The most common mtDNA haplotypes are U5b, V and Z. The Sami and the Berbers share U5b1b, which is about 9,000 years old, so many people assume it survived the last glacial maximum in the assumed Franco-Catabrian refugium before spreading from there. V was previously believed to be from the same source, but I think now more people believe it's an eastern European haplotype. And Z is apparently rare outside the Sami, and mostly found further east. The most common Y haplotypes are N1c, I1 and R1a. I1 is apparently a fairly recent haplotype but would be descended from I*, which appears to have been ancient in Europe, surviving the last glacial maximum in some refugium, although people have different ideas about which one would be more likely. N1C and R1a are from eastern Europe and probably arrived after I1. So the Sami don't seem to have the Neolithic farmer strain that most modern Europeans have. They seem to consist mostly of older European heritages (Y haplotype I1 and mtDNA U5b) mixed with Uralic and Indo-European ancestry that arrived there from Russia.

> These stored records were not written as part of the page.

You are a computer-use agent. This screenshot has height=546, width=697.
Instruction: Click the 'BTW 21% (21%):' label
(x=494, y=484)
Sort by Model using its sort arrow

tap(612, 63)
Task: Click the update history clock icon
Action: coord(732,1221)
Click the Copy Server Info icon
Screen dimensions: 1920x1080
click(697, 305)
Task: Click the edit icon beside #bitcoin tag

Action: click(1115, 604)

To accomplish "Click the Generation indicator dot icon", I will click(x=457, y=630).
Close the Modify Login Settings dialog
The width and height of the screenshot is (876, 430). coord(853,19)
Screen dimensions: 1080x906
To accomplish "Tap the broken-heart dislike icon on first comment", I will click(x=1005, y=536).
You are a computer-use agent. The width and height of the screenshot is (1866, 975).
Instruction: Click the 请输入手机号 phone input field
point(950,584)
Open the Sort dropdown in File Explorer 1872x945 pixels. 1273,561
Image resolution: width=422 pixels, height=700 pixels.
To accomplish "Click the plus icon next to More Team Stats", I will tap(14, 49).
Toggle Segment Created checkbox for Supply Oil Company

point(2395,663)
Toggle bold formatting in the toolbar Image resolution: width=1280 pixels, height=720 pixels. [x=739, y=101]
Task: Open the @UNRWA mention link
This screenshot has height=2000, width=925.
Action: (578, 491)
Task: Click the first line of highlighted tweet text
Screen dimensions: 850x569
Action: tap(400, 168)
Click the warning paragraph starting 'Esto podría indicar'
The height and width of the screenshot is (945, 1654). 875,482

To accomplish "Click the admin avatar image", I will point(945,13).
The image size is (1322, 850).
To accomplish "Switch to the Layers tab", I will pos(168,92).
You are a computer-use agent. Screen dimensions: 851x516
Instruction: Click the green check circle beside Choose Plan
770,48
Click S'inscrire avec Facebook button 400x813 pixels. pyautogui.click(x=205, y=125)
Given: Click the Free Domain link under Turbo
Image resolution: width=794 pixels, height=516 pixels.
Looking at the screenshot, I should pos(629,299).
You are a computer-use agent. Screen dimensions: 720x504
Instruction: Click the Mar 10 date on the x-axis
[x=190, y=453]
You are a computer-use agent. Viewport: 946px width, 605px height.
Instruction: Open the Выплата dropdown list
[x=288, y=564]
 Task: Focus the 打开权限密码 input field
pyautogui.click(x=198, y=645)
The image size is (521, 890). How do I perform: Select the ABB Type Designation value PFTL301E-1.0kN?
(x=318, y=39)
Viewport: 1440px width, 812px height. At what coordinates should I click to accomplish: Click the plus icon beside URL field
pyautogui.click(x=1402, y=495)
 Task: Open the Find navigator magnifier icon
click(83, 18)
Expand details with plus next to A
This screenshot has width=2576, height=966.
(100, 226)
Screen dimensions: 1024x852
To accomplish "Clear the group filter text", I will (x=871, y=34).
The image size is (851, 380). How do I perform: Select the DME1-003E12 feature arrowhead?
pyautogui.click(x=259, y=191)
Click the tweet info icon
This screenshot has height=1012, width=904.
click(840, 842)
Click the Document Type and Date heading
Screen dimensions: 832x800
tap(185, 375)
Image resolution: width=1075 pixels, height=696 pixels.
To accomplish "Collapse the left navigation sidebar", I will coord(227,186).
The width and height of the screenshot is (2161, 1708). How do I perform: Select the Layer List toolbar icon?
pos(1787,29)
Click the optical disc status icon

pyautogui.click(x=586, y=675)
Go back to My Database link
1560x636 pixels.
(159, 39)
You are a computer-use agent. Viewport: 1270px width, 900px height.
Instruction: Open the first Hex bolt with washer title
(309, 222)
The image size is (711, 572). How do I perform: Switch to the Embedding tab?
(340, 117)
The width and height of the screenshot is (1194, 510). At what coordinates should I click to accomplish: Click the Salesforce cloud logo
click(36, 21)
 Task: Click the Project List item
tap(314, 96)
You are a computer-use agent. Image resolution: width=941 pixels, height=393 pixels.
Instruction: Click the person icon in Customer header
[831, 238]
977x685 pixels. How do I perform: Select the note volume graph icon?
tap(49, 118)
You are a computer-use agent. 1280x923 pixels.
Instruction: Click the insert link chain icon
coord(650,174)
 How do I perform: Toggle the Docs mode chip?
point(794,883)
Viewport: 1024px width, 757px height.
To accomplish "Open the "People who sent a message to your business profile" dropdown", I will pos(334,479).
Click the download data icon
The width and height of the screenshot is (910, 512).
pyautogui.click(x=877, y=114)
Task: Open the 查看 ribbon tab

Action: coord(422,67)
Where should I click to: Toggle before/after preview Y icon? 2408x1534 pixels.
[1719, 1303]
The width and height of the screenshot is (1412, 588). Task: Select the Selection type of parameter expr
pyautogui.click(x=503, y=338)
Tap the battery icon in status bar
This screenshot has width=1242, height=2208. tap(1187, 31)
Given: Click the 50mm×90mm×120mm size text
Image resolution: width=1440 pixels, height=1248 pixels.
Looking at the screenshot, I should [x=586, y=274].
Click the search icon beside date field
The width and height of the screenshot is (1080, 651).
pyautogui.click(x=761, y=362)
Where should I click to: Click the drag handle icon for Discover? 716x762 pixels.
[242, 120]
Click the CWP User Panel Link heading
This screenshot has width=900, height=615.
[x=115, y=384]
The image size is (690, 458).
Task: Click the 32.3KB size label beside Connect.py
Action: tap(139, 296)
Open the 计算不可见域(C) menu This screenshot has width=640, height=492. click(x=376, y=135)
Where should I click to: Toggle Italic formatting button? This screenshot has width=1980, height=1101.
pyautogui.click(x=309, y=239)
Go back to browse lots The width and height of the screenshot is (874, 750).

Since the Sami speak a Uralic language, it's not surprising that the largest Y haplotype is N1c. Although modern Russians speak an Indo-European language, the ancestor of which probably arrived in the northern half of Russia from further south with R1a, there seems to be a lot of Uralic influence in the Russian language and culture, and N1c is a common haplotype there, so probably the Uralic language was spoken by N1c types in Russia before it arrived in Scandinavia.

Beavrrit
29-01-15, 03:33
Very good question. My family came from Finland, and they always seemed not originally "Scandinavians", although they may have been there earlier and spread through a wider third of Europe much further south. As the Uralic traces in Russian are found also in Baltic and linguists noticed it in other Indoeuropean proto-languages much East to India, deducting from it that it must have been "in touch" and maybe genetically interbreeding with the earliest proto-Indoeuropean itself and its speakers. A further question would be, if considering R1a's or N1c's as V or Z came from the Southeast with the Indoeuropeans and Uralics during the Neolithic or about, who were those who developed the late Paleolithic/Mesolithic Cultures seen over a wider area of the Baltic almost 'til the Rhin delta (and Ireland/Scotland...pre-Picts?)? Were the Saami already in place with the I and U people as the Ur-Scandinavians? To what degree all Scandinavians may have Saami ancestry, however diluded? And if the I1 came only late in the area..... which other Ydna haplotypes may have been in Scandinavia from the Ice Age refugees they came from? Assuming there was a surviving variety in Western-Central Europe as the Ice receded North

Naomi
09-02-15, 05:47
Are either of your that familiar with Mexican Y-dna studies were you can point me to a study from some time ago...maybe 6-8 years that was unusually high in E-m35/M78 lineages?

RobertColumbia
03-07-15, 05:49
Are either of your that familiar with Mexican Y-dna studies were you can point me to a study from some time ago...maybe 6-8 years that was unusually high in E-m35/M78 lineages?

I think this question is a bit off topic for this thread, which was about Sami DNA, whose y-haplotypes consist primarily of N1c, I1, and R1a.

arvistro
03-07-15, 16:50
Earliest y-dna found in region is Mesolithic r1a in Karelia.